RECORDS FOR THE EXERCISE —
◇ ◇ ◇ ◇
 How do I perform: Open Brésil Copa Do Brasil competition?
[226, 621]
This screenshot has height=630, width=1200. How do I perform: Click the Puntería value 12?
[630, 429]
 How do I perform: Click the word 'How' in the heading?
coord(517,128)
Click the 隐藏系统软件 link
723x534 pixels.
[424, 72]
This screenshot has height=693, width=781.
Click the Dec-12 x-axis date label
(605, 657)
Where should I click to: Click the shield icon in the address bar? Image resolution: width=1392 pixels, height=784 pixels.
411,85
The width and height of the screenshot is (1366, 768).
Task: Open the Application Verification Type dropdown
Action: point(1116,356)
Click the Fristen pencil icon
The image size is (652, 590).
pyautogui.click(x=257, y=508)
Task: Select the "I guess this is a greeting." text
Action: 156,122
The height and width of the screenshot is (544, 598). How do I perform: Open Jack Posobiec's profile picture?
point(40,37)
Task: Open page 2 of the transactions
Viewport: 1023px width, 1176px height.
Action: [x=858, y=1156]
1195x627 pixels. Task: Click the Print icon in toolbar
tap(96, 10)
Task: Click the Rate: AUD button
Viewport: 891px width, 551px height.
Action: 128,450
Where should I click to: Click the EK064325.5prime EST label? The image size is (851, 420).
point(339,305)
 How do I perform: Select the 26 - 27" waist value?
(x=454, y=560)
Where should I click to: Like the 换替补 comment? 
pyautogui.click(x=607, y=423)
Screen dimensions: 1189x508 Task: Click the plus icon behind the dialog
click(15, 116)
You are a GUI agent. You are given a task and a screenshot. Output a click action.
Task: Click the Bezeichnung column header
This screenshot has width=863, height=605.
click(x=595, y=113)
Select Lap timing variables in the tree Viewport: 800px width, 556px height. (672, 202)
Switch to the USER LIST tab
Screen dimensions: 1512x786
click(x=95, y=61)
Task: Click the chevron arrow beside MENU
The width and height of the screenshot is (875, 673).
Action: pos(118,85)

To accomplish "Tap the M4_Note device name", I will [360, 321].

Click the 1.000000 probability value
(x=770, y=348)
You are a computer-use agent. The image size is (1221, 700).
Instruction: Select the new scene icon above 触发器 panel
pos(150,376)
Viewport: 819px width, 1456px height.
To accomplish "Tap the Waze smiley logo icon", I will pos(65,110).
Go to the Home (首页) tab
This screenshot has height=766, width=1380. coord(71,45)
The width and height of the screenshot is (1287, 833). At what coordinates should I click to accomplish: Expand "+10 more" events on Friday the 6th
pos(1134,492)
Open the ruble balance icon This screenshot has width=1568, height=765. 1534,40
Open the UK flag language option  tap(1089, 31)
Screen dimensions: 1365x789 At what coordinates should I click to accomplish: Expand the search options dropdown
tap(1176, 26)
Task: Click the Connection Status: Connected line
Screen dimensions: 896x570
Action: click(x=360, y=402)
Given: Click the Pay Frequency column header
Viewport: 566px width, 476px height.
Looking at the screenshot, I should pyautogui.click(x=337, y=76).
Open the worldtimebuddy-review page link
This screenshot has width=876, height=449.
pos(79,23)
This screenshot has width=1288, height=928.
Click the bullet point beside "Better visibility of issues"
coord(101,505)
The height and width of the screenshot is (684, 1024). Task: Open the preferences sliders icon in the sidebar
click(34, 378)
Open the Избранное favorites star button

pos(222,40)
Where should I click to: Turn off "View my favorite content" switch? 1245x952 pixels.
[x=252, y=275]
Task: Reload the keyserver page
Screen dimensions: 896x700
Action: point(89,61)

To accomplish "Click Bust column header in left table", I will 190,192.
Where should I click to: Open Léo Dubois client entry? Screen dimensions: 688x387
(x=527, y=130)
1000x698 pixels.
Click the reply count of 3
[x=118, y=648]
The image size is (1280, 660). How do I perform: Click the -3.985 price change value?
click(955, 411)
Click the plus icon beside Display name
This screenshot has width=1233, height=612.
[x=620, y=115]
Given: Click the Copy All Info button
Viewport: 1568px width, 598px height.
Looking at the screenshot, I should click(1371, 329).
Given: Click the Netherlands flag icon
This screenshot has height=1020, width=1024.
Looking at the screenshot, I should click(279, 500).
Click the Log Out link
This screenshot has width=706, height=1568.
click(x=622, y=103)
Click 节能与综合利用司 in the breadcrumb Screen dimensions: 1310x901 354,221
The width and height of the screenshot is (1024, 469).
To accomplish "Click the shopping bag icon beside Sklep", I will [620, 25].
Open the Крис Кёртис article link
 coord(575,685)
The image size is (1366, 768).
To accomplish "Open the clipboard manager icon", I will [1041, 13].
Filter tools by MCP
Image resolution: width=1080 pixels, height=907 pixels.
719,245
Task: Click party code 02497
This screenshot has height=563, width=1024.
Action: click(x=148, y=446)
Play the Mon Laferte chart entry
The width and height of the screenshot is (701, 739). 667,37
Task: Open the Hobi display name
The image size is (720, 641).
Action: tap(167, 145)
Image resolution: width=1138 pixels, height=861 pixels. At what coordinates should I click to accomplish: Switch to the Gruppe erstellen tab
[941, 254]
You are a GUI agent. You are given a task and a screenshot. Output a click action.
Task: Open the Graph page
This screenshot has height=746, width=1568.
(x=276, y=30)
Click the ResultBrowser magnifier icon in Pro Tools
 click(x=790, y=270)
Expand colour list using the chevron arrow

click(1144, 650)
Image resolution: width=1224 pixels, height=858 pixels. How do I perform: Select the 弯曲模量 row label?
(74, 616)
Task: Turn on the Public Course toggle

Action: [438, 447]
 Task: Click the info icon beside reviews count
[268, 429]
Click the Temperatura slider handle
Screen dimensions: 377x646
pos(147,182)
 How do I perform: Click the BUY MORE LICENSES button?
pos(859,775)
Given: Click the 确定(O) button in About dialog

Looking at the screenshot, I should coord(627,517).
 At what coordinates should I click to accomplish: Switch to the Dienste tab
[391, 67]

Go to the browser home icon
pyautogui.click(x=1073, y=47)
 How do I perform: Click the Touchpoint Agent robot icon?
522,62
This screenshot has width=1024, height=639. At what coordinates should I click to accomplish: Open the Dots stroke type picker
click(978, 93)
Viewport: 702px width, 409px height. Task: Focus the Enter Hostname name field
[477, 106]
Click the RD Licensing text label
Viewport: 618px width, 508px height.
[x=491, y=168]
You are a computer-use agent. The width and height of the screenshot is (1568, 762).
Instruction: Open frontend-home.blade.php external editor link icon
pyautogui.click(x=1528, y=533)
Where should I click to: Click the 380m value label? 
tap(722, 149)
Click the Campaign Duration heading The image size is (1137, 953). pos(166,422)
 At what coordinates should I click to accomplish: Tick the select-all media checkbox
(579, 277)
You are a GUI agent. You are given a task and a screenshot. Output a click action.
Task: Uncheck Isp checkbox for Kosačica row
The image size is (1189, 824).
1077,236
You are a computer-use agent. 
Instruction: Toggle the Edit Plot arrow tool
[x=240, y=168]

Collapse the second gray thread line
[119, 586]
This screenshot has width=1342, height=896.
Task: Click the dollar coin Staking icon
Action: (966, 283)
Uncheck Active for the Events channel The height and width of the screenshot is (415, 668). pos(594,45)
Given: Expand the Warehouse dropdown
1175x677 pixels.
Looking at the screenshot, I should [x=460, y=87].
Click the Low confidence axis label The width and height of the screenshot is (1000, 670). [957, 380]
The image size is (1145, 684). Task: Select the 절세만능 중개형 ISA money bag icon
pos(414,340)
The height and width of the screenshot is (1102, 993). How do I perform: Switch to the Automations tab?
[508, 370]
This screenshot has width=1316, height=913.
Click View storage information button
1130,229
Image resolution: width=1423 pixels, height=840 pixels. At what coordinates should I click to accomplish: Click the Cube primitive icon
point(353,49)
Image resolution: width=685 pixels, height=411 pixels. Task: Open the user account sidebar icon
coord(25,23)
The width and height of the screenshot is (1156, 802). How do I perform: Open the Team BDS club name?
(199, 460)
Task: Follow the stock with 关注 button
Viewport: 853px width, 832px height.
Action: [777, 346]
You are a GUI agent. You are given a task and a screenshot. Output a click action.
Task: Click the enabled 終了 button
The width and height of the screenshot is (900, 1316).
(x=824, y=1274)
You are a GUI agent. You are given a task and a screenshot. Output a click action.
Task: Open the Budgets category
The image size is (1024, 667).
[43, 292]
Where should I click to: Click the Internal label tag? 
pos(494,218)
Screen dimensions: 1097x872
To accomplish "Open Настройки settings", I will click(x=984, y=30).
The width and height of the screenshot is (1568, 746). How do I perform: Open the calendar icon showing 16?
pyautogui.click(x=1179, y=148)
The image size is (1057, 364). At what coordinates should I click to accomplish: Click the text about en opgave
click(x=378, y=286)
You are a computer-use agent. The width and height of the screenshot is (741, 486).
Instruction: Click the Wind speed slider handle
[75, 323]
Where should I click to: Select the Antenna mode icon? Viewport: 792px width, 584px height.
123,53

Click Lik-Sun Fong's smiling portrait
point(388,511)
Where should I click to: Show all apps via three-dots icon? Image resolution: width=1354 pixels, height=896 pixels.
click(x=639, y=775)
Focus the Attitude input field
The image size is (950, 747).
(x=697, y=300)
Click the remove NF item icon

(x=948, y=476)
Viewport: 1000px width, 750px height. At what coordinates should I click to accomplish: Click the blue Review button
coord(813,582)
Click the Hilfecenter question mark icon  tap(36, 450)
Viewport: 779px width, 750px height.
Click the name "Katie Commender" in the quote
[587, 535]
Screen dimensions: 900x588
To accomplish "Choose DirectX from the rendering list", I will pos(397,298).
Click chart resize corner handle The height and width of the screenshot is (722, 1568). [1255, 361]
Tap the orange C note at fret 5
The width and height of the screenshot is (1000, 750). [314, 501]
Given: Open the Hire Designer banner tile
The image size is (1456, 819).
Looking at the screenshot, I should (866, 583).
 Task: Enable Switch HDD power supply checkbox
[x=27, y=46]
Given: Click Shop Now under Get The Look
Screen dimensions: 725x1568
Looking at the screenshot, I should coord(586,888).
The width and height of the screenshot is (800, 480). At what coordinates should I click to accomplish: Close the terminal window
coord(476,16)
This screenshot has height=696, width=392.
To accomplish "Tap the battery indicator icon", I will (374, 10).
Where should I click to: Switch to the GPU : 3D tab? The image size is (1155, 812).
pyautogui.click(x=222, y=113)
◇ ◇ ◇ ◇
WORK INSTRUCTIONS — Identify each line in the records above that contains the word "computer", and copy it out in full.

EXPECTED OUTPUT —
You are a computer-use agent. The image size is (1221, 700).
You are a computer-use agent. The width and height of the screenshot is (1568, 762).
You are a computer-use agent. 
You are a computer-use agent. The width and height of the screenshot is (741, 486).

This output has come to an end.